Anyway, her half-brother was wild and I gave him time to come around to being handled without panicking. I decided to let his feet go until I could handle him as gently as he deserved, and not induce a lifelong terror of farrier work. As a result, his feet were allowed to flare. He is now, at 9 months, nice to handle and trim, and the flare has been easy to fix, but I have noticed that his walls are a little thinner and more prone to crack than his sister's concrete hooves.

Woops that's a novel. There was more to your post that I wanted to comment on, too! Maybe later :)

Natalie Keller Reinert
Retired Racehorse Blog
Union Square Stables

Funder said...

Don't discount the hoof's ability to heal in some horses. Dixie was probably shod at 18-24 months, and she is totally sound at the trot (or rack) on gravel now. It's completely amazing, but it does happen sometimes.

Andrea said...

That's what I like to hear Funder! Success stories so people know not to knock it til they tried it!

Andrea said...

I changed that sentence a little bit - makes better sense now. I too have seen the horrible footed OTTB spring back to life with brand new beautiful rock crunching feet, but it doesn't always happen that way.

Frizzle said...

Here ya go --

And here's another Bowker paper --

And this is a summary of a Bowker clinic --

I've been spending the last few months studying barefoot trimming, as I have a 5 year old TB who came to me barefoot. I've had a complete paradigm sgift in the way I view horse hooves.

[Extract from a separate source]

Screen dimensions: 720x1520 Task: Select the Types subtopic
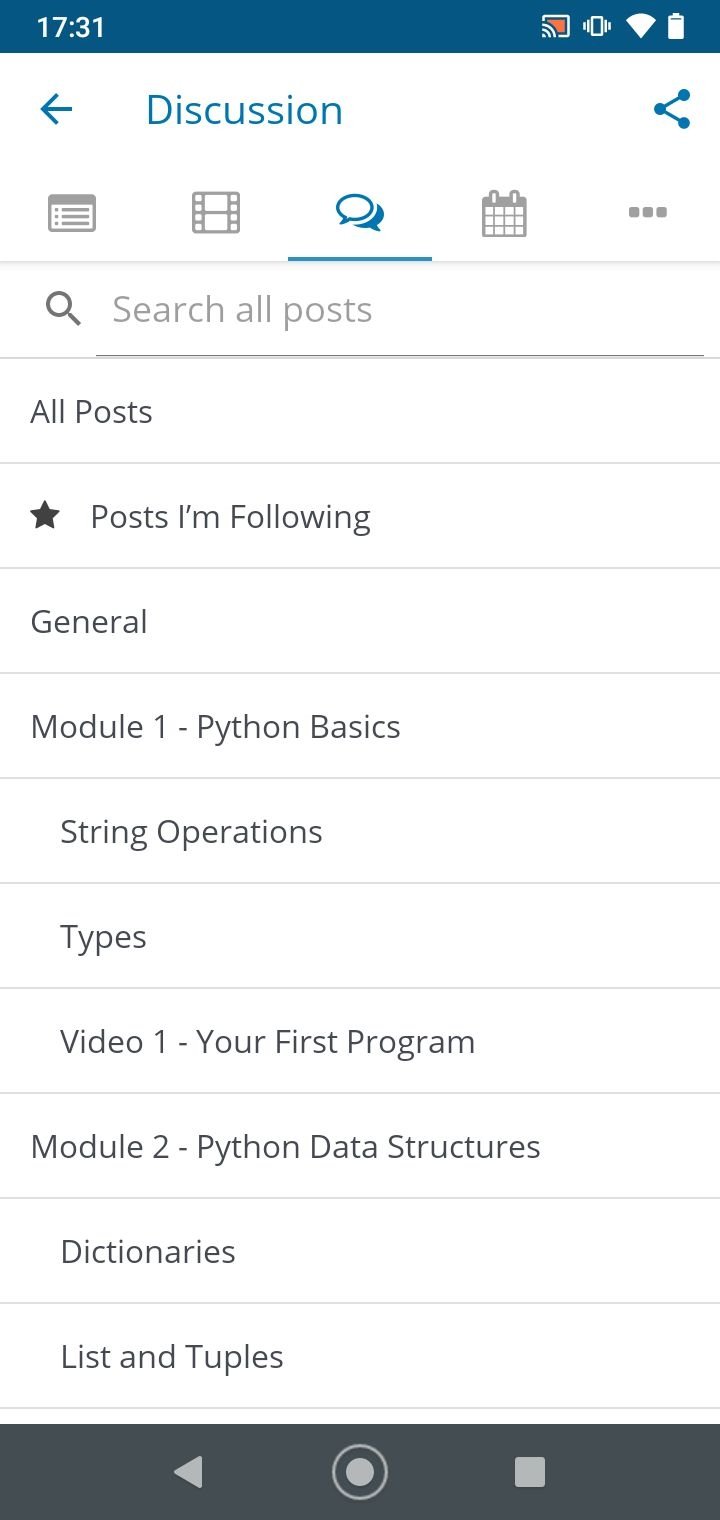click(x=360, y=937)
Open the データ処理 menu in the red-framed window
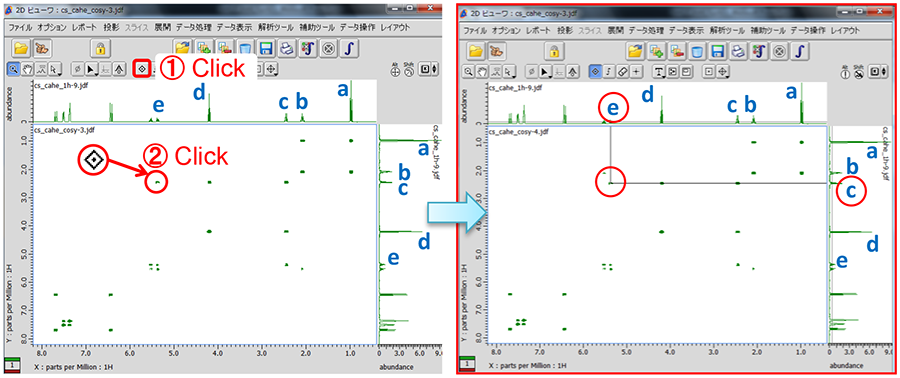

Ambivalent Academic said...

Hey Andrea - A peer-reviewed paper just came out in Nature on the biomechanics of barefoot v. shod human runners. It's not in print yet but it will be next week. I was going to send you the PDF but I can't seem to find your email addy. I don't want to put mine here for fear of the spammers but you can find it on my blog - shoot me a message if you want the paper and I'll pass it on.

Akhal-Eventer said...

Great post! I heard the same NPR program, thought about the correlations w/ barefoot horses, saw your post, and then got an email from a friend with a link to an article about a barefoot runner. . .all in the same day! I am thinking about getting some of those cool kicks! I am a runner and have the usual knee pain half-way through my run, shin splints that burn like mad, etc. I've always accepted it as part of the deal. But now I'm wondering why I never thought people could go barefoot, too. . .I guess because our feet seem so wimpy. But then again, there are runners in places like Kenya that are beating Olympic marathon time records by MINUTES and have never worn a pair of shoes in their lives!